### Exercise
The whole listing is to be printed again exactly.

### The records
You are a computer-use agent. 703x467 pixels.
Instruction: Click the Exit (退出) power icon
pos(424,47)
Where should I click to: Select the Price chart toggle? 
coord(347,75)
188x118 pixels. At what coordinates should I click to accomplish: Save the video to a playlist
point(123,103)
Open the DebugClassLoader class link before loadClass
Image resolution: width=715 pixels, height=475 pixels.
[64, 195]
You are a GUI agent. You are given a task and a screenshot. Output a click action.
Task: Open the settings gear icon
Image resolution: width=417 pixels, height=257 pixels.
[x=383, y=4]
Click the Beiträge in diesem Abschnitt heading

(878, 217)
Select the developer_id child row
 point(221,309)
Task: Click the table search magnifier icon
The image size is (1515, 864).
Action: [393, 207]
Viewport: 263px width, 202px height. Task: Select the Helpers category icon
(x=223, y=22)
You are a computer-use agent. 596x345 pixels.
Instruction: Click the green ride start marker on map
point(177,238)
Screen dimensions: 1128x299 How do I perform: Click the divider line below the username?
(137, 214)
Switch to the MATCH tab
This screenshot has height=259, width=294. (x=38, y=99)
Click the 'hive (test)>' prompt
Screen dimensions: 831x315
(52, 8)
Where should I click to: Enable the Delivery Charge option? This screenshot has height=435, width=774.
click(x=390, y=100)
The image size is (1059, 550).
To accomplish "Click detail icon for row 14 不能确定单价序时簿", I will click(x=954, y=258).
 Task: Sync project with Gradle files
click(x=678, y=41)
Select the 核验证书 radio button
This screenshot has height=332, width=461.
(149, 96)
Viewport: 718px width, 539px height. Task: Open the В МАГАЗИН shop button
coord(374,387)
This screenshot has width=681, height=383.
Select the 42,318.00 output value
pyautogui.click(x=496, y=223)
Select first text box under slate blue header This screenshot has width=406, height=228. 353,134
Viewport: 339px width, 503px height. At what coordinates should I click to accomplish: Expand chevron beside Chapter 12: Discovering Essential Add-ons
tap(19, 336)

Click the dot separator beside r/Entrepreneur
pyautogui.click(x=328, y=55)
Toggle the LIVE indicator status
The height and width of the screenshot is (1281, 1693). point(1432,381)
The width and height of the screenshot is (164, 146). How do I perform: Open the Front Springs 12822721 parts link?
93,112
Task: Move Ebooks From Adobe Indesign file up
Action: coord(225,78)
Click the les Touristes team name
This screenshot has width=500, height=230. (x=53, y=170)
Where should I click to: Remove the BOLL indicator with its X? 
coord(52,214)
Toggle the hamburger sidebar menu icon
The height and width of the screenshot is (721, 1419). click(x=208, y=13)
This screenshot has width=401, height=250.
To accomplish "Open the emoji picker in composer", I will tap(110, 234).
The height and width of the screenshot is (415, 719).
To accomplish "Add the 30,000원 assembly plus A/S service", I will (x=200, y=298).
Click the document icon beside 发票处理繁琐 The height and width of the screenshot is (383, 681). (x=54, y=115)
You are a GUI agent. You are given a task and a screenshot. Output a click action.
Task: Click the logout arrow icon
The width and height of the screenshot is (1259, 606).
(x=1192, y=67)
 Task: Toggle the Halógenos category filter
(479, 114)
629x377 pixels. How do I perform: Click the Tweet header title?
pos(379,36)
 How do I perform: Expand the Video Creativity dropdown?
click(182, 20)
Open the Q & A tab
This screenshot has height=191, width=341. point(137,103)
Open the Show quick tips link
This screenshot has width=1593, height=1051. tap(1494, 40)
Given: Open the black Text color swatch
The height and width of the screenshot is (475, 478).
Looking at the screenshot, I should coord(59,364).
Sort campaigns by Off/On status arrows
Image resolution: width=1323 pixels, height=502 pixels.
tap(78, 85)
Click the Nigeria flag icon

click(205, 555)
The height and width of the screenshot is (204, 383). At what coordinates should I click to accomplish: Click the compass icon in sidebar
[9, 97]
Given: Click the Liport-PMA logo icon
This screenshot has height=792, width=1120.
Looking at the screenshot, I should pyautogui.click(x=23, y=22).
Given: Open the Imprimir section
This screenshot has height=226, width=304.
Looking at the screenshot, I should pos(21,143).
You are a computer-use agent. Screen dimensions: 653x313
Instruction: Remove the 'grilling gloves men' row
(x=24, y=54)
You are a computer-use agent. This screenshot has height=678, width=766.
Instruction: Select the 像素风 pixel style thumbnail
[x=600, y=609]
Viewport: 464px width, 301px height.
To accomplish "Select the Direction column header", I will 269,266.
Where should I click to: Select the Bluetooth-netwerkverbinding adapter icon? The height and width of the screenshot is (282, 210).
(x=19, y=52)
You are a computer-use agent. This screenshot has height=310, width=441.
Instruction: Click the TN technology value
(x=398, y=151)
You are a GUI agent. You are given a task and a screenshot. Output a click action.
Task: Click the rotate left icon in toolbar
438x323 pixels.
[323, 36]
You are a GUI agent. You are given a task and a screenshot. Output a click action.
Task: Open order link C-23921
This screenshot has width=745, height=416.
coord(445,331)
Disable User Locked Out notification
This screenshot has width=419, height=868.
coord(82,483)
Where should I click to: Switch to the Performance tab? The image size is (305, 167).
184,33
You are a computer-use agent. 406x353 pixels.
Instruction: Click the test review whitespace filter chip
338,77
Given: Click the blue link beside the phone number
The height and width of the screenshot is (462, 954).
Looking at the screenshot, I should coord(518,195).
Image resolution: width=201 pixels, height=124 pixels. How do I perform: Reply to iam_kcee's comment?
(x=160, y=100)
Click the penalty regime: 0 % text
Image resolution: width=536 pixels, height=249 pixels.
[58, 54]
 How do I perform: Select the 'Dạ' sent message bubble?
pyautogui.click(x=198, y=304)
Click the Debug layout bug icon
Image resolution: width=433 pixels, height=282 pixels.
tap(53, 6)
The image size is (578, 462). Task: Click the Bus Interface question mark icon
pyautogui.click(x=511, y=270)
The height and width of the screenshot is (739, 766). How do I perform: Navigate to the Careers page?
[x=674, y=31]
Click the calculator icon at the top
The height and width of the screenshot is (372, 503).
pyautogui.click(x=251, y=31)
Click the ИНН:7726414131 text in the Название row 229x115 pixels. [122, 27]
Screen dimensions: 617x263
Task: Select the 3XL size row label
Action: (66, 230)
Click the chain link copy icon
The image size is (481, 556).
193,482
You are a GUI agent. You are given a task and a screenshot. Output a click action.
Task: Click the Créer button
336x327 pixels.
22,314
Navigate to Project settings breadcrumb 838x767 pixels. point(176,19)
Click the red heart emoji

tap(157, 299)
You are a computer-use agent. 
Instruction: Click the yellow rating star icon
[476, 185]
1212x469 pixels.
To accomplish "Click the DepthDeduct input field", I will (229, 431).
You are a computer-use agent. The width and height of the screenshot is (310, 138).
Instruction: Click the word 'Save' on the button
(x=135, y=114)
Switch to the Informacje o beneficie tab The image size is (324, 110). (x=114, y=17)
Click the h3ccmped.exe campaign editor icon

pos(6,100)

### Answer box
You are a computer-use agent. 703x467 pixels.
Instruction: Click the Exit (退出) power icon
pos(424,47)
Where should I click to: Select the Price chart toggle? 
coord(347,75)
188x118 pixels. At what coordinates should I click to accomplish: Save the video to a playlist
point(123,103)
Open the DebugClassLoader class link before loadClass
Image resolution: width=715 pixels, height=475 pixels.
[64, 195]
You are a GUI agent. You are given a task and a screenshot. Output a click action.
Task: Open the settings gear icon
Image resolution: width=417 pixels, height=257 pixels.
[x=383, y=4]
Click the Beiträge in diesem Abschnitt heading

(878, 217)
Select the developer_id child row
 point(221,309)
Task: Click the table search magnifier icon
The image size is (1515, 864).
Action: [393, 207]
Viewport: 263px width, 202px height. Task: Select the Helpers category icon
(x=223, y=22)
You are a computer-use agent. 596x345 pixels.
Instruction: Click the green ride start marker on map
point(177,238)
Screen dimensions: 1128x299 How do I perform: Click the divider line below the username?
(137, 214)
Switch to the MATCH tab
This screenshot has height=259, width=294. (x=38, y=99)
Click the 'hive (test)>' prompt
Screen dimensions: 831x315
(52, 8)
Where should I click to: Enable the Delivery Charge option? This screenshot has height=435, width=774.
click(x=390, y=100)
The image size is (1059, 550).
To accomplish "Click detail icon for row 14 不能确定单价序时簿", I will click(x=954, y=258).
 Task: Sync project with Gradle files
click(x=678, y=41)
Select the 核验证书 radio button
This screenshot has height=332, width=461.
(149, 96)
Viewport: 718px width, 539px height. Task: Open the В МАГАЗИН shop button
coord(374,387)
This screenshot has width=681, height=383.
Select the 42,318.00 output value
pyautogui.click(x=496, y=223)
Select first text box under slate blue header This screenshot has width=406, height=228. 353,134
Viewport: 339px width, 503px height. At what coordinates should I click to accomplish: Expand chevron beside Chapter 12: Discovering Essential Add-ons
tap(19, 336)

Click the dot separator beside r/Entrepreneur
pyautogui.click(x=328, y=55)
Toggle the LIVE indicator status
The height and width of the screenshot is (1281, 1693). point(1432,381)
The width and height of the screenshot is (164, 146). How do I perform: Open the Front Springs 12822721 parts link?
93,112
Task: Move Ebooks From Adobe Indesign file up
Action: coord(225,78)
Click the les Touristes team name
This screenshot has width=500, height=230. (x=53, y=170)
Where should I click to: Remove the BOLL indicator with its X? 
coord(52,214)
Toggle the hamburger sidebar menu icon
The height and width of the screenshot is (721, 1419). click(x=208, y=13)
This screenshot has width=401, height=250.
To accomplish "Open the emoji picker in composer", I will tap(110, 234).
The height and width of the screenshot is (415, 719).
To accomplish "Add the 30,000원 assembly plus A/S service", I will (x=200, y=298).
Click the document icon beside 发票处理繁琐 The height and width of the screenshot is (383, 681). (x=54, y=115)
You are a GUI agent. You are given a task and a screenshot. Output a click action.
Task: Click the logout arrow icon
The width and height of the screenshot is (1259, 606).
(x=1192, y=67)
 Task: Toggle the Halógenos category filter
(479, 114)
629x377 pixels. How do I perform: Click the Tweet header title?
pos(379,36)
 How do I perform: Expand the Video Creativity dropdown?
click(182, 20)
Open the Q & A tab
This screenshot has height=191, width=341. point(137,103)
Open the Show quick tips link
This screenshot has width=1593, height=1051. tap(1494, 40)
Given: Open the black Text color swatch
The height and width of the screenshot is (475, 478).
Looking at the screenshot, I should coord(59,364).
Sort campaigns by Off/On status arrows
Image resolution: width=1323 pixels, height=502 pixels.
tap(78, 85)
Click the Nigeria flag icon

click(205, 555)
The height and width of the screenshot is (204, 383). At what coordinates should I click to accomplish: Click the compass icon in sidebar
[9, 97]
Given: Click the Liport-PMA logo icon
This screenshot has height=792, width=1120.
Looking at the screenshot, I should pyautogui.click(x=23, y=22).
Given: Open the Imprimir section
This screenshot has height=226, width=304.
Looking at the screenshot, I should pos(21,143).
You are a computer-use agent. Screen dimensions: 653x313
Instruction: Remove the 'grilling gloves men' row
(x=24, y=54)
You are a computer-use agent. This screenshot has height=678, width=766.
Instruction: Select the 像素风 pixel style thumbnail
[x=600, y=609]
Viewport: 464px width, 301px height.
To accomplish "Select the Direction column header", I will 269,266.
Where should I click to: Select the Bluetooth-netwerkverbinding adapter icon? The height and width of the screenshot is (282, 210).
(x=19, y=52)
You are a computer-use agent. This screenshot has height=310, width=441.
Instruction: Click the TN technology value
(x=398, y=151)
You are a GUI agent. You are given a task and a screenshot. Output a click action.
Task: Click the rotate left icon in toolbar
438x323 pixels.
[323, 36]
You are a GUI agent. You are given a task and a screenshot. Output a click action.
Task: Open order link C-23921
This screenshot has width=745, height=416.
coord(445,331)
Disable User Locked Out notification
This screenshot has width=419, height=868.
coord(82,483)
Where should I click to: Switch to the Performance tab? The image size is (305, 167).
184,33
You are a computer-use agent. 406x353 pixels.
Instruction: Click the test review whitespace filter chip
338,77
Given: Click the blue link beside the phone number
The height and width of the screenshot is (462, 954).
Looking at the screenshot, I should coord(518,195).
Image resolution: width=201 pixels, height=124 pixels. How do I perform: Reply to iam_kcee's comment?
(x=160, y=100)
Click the penalty regime: 0 % text
Image resolution: width=536 pixels, height=249 pixels.
[58, 54]
 How do I perform: Select the 'Dạ' sent message bubble?
pyautogui.click(x=198, y=304)
Click the Debug layout bug icon
Image resolution: width=433 pixels, height=282 pixels.
tap(53, 6)
The image size is (578, 462). Task: Click the Bus Interface question mark icon
pyautogui.click(x=511, y=270)
The height and width of the screenshot is (739, 766). How do I perform: Navigate to the Careers page?
[x=674, y=31]
Click the calculator icon at the top
The height and width of the screenshot is (372, 503).
pyautogui.click(x=251, y=31)
Click the ИНН:7726414131 text in the Название row 229x115 pixels. [122, 27]
Screen dimensions: 617x263
Task: Select the 3XL size row label
Action: (66, 230)
Click the chain link copy icon
The image size is (481, 556).
193,482
You are a GUI agent. You are given a task and a screenshot. Output a click action.
Task: Click the Créer button
336x327 pixels.
22,314
Navigate to Project settings breadcrumb 838x767 pixels. point(176,19)
Click the red heart emoji

tap(157, 299)
You are a computer-use agent. 
Instruction: Click the yellow rating star icon
[476, 185]
1212x469 pixels.
To accomplish "Click the DepthDeduct input field", I will (229, 431).
You are a computer-use agent. The width and height of the screenshot is (310, 138).
Instruction: Click the word 'Save' on the button
(x=135, y=114)
Switch to the Informacje o beneficie tab The image size is (324, 110). (x=114, y=17)
Click the h3ccmped.exe campaign editor icon

pos(6,100)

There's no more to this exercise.